Porque esto de escribir y contar cosas no es una condición innata de las personas, como el respirar, la necesidad de alimentarse o relacionarse con otros seres humanos. Más bien creo es algo para lo que tienes que estar predispuesto, te tiene que gustar y ser consciente de que es mejorable con la práctica y el tiempo. Y quizás, lo más importante, está sujeto a la crítica de los demás, a los que le puede gustar o no la música que les tocas.
En mi caso no recuerdo muy bien cuando se produjo la decisión de escribir, de contar historias.
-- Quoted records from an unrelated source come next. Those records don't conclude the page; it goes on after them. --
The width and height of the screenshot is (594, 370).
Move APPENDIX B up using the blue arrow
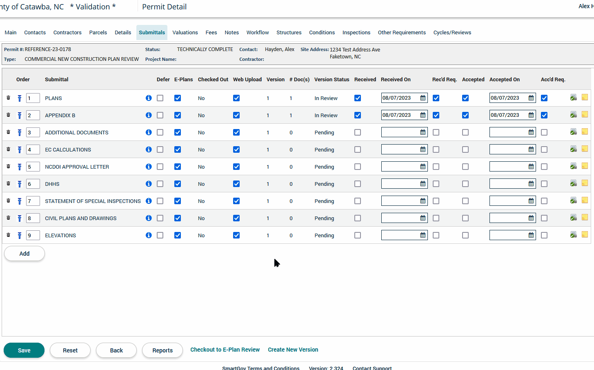coord(19,116)
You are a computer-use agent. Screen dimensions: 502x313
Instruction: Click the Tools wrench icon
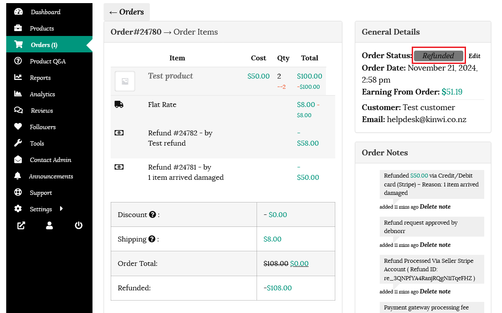point(18,143)
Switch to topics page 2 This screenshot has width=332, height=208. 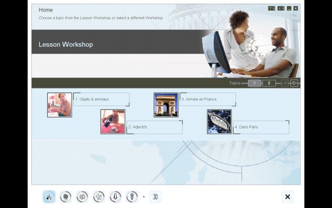(x=269, y=83)
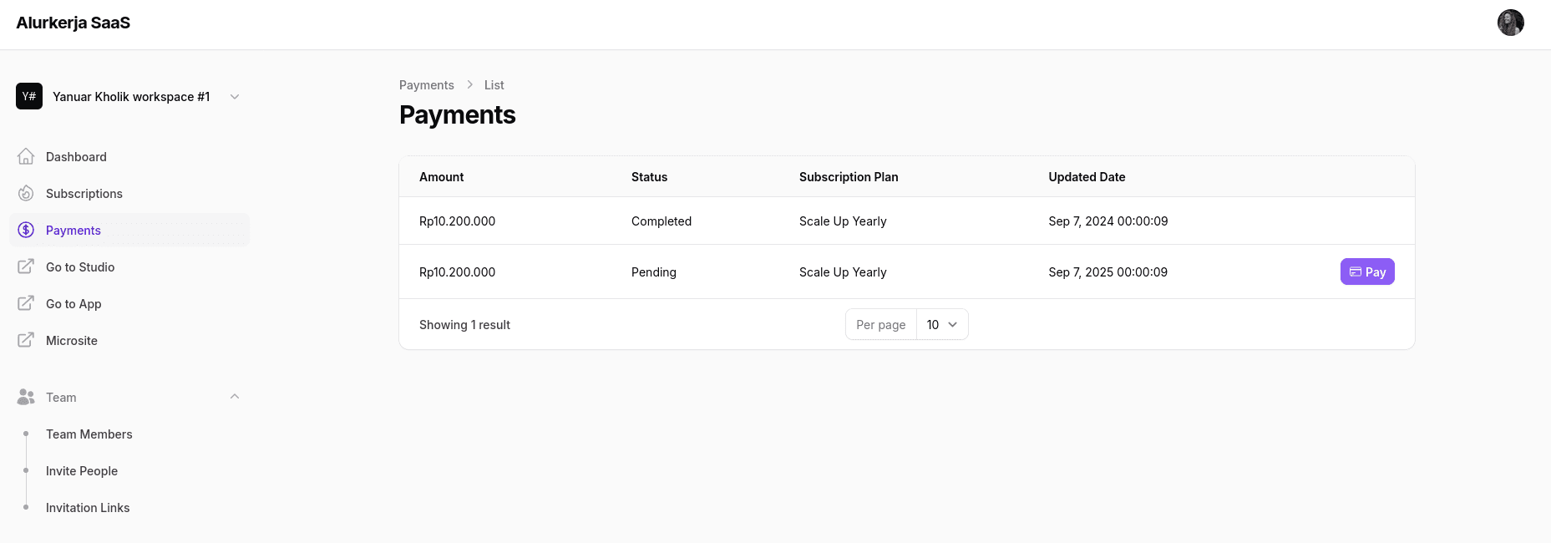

Si sé que hubo una época en mi vida, a edad temprana y por las condiciones del momento, que si querías comunicarte con tus seres queridos, tu familia, los amigos, el casi único recurso que había, aparte del teléfono que únicamente se utilizaba para asuntos de urgencia e importancia, era la correspondencia epistolar.
Diste los primeros pasos con aquellas cartas anuales que se escribían a los Reyes Magos de Oriente, que si se enviaban al lejano Oriente, no sabes muy bien cómo con el paso de los años han aparecido guardadas en cajas junto a otros papelotes. Qué desilusión, tenerte que hacer mayor para esto. Luego las comprometidas y provocadoras notas que se intercambiaban entre los compañeros de pupitres de las aulas de enseñanza. Había de todo y para todo, y más de un disgusto, castigo y reprimenda acarrearon a sus autores. Desde la lejanía, las obligadas cartas a tus padres para dar cuenta de que al recibo de la presente – y habían pasado ya al menos cuatro o cinco días desde su escritura-, todo está bien, aunque hace un frío del carajo y pasas más hambre que los pavos de Manolo.
Luego la golfada de parafrasear y comentar las fotos de chicas en paños menores de la contraportada de un periódico deportivo, y enviarlas a tus colegas para ponerles los dientes largos. Tuvieron tanto éxito y cuando no se enviaban eran reclamadas con tanta insistencia, que todavía después de casi treinta años sigue siendo un apartado fijo en cierta prensa. Después las cartas a los amigos recordando las andanzas del verano anterior y proyectando las nuevas correrías. Más adelante, la vorágine académica de los apuntes, resúmenes, trabajos específicos, tesis, etc. Te decían “qué letra más rara tienes, no hay quién la entienda, parece de médico”, y tu contestabas: “y mis dedos… no te gustan…?”. Si encajaba bien la respuesta, podías llegar a tener una relación amigable y satisfactoria. Si no, pasarías el resto de tu relación como un grosero y descortés, que era lo que te iba, con esas pintas y greñas que llevabas como seña de identidad y amuleto de la suerte.
Y finalmente el trabajo, que por sus características y naturaleza, te obliga frecuentemente a redactar escritos, informes, análisis, artículos de opinión, etc. Así que existe un hilo conductor en toda esta historia, y es la necesidad que has tenido a lo largo de tu vida, de utilizar esta herramienta para vivir y relacionarte. ¿En un futuro no muy lejano, será posible esto sin la existencia de este potente instrumento?